__Records supplied__
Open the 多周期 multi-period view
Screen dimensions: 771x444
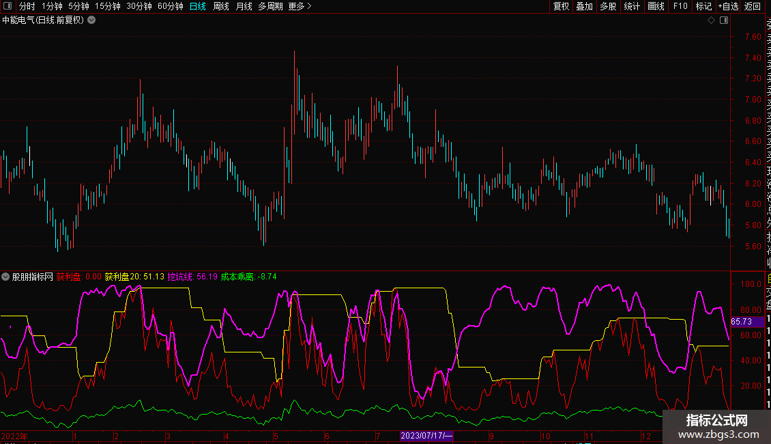(x=270, y=6)
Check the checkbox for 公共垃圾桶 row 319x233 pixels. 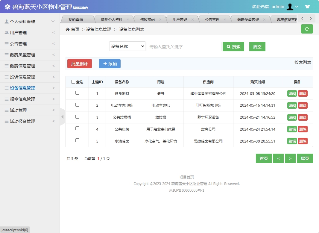tap(77, 117)
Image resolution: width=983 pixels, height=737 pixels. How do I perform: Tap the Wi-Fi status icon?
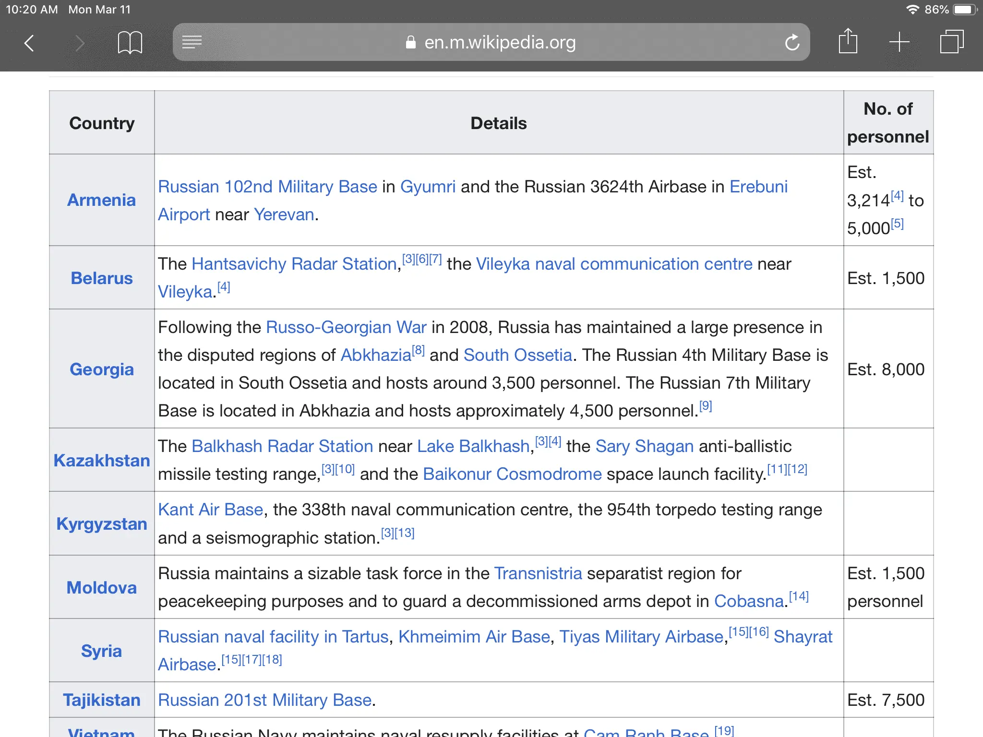click(912, 10)
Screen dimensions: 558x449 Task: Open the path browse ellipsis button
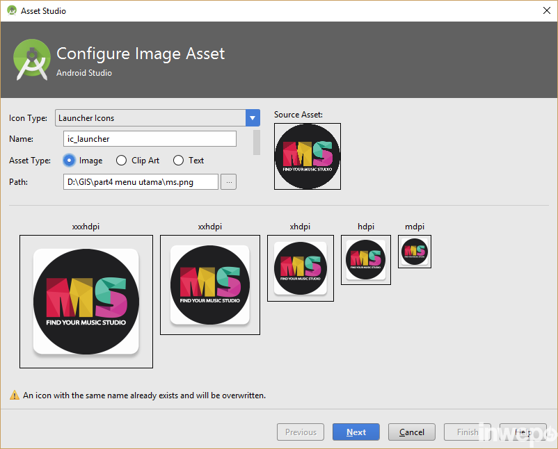229,181
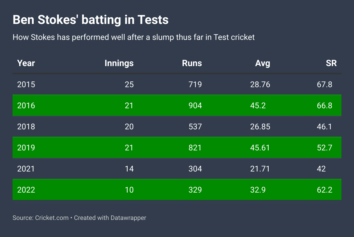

__Directions for this task__
Pull out every line of the data above that contains the word "dimensions", and copy each of those lines in full.

__Written reply__
Screen dimensions: 771x444
Screen dimensions: 558x449 Task: Open the path browse ellipsis button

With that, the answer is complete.